### [Tasks for this exercise]
1) Decide whether each statement below agrees with the woodworking forum thread: (a) all the timber used was bought, (b) Twig Man gives the work a thumbs up, (c) the knives were made for a father for Father's Day. Give yes or no for each, with the exact words from the thread that settle it.
2) Extend the woodworking forum thread, picking up right after its final line.

-- start of Text section --

# completed projects



## brown down (Jun 18, 2012)

some of these are going to another shop close to me. I am hoping they bring some cash for all of my hard work! the knives i made for my father for fathers day. all of the timber i saved from the fire pit. all the timber was free which is always a plus!

I tinkered around with some stone inlay and some metal inlay on some of these where they had some voids. stone work is nice just don't know if it is worth the time and effort. 

criticism welcome, let me know what you think1
[attachment=6844]
[attachment=6845]
[attachment=6846]
[attachment=6847]
[attachment=6848]
[attachment=6849]
[attachment=6850]
[attachment=6851]
[attachment=6852]
[attachment=6853]


----------



## brown down (Jun 18, 2012)

few more
[attachment=6854]
[attachment=6855]
[attachment=6856]
[attachment=6857]


----------



## Mike1950 (Jun 18, 2012)

Jeff, they all look very nice. Nice gift for your dad. Stone inlay- I would not be a good judge- I am partial to wood- Was a plaster contactor- and loved making powders into stone but not putting them into wood. Just me though...........


----------



## Twig Man (Jun 18, 2012)

Brown down gets thumbs up...very nice work


----------



## Kevin (Jun 18, 2012)

Jeff,

Well done in all respects. Nice looking mills and bowls and knives goblets and stoppers.

-- end of Text section --
-- start of Data provided --

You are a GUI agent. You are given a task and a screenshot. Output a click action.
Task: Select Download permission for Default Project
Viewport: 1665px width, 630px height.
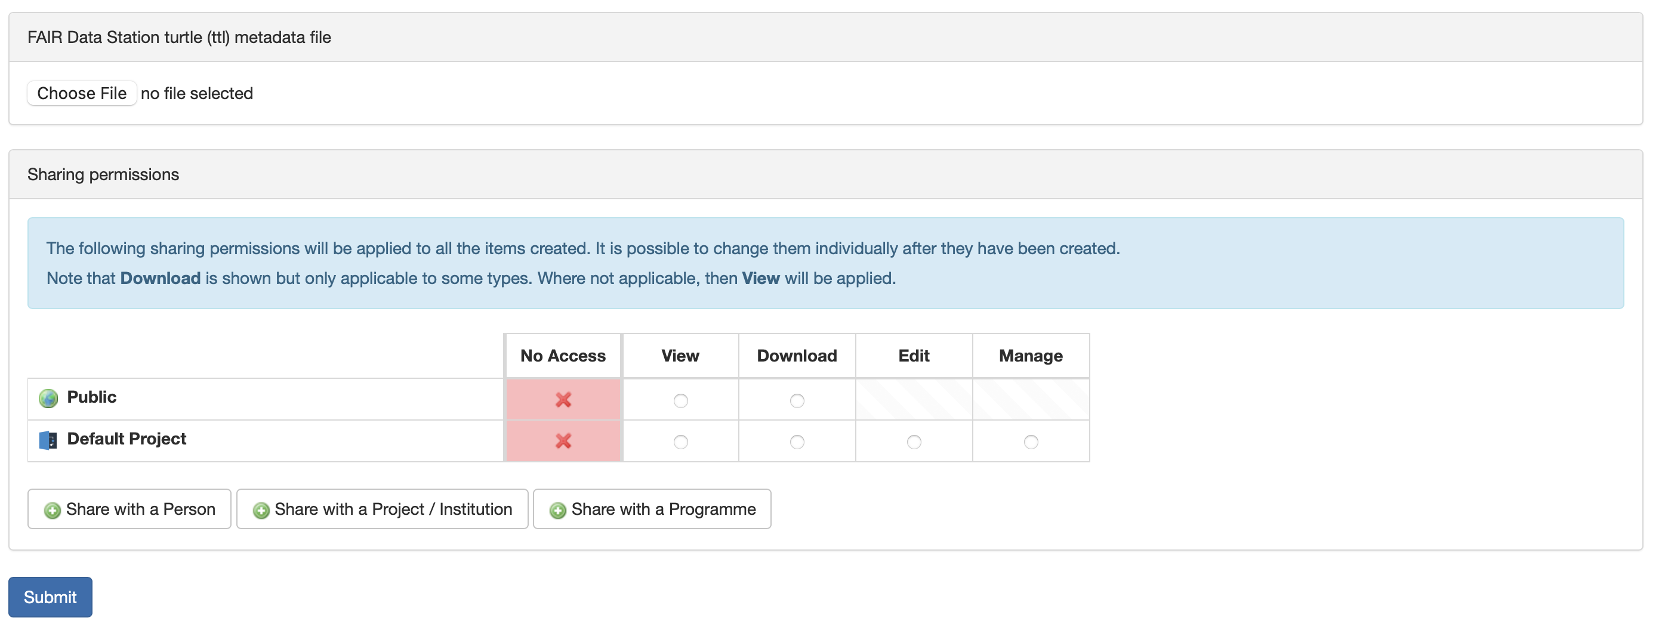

-- end of Data provided --

### [The answers]
1)
(a) No: "all the timber was free which is always a plus!"
(b) Yes: "Brown down gets thumbs up...very nice work"
(c) Yes: "the knives i made for my father for fathers day"

2)
----------



## NYWoodturner (Jun 18, 2012)

Jeff- nice work all around. Good designs on the mills. I think you will Rowell YTD thet shop !
Scott


----------



## DKMD (Jun 18, 2012)

Nice work on the whole lot... I'll bet they sell like hotcakes!


----------



## txpaulie (Jun 19, 2012)

Wowsers!
You've been busy!

Beautiful turnings and spectacular wood!

Thanks!

p


----------



## steve bellinger (Jun 19, 2012)

great job on all.


----------



## brown down (Jun 19, 2012)

thanks guys. its a tough market finding people that know what goes into handmade items. i am optimistic about bringing them to this shop. they are owned by a fortune 500 company so they have to be approved by the board. we will see how that goes. i have my fingers crossed


thanks again for all of the kind words!


----------



## drycreek (Jun 20, 2012)

They look great! Wish you the best with your endeavor.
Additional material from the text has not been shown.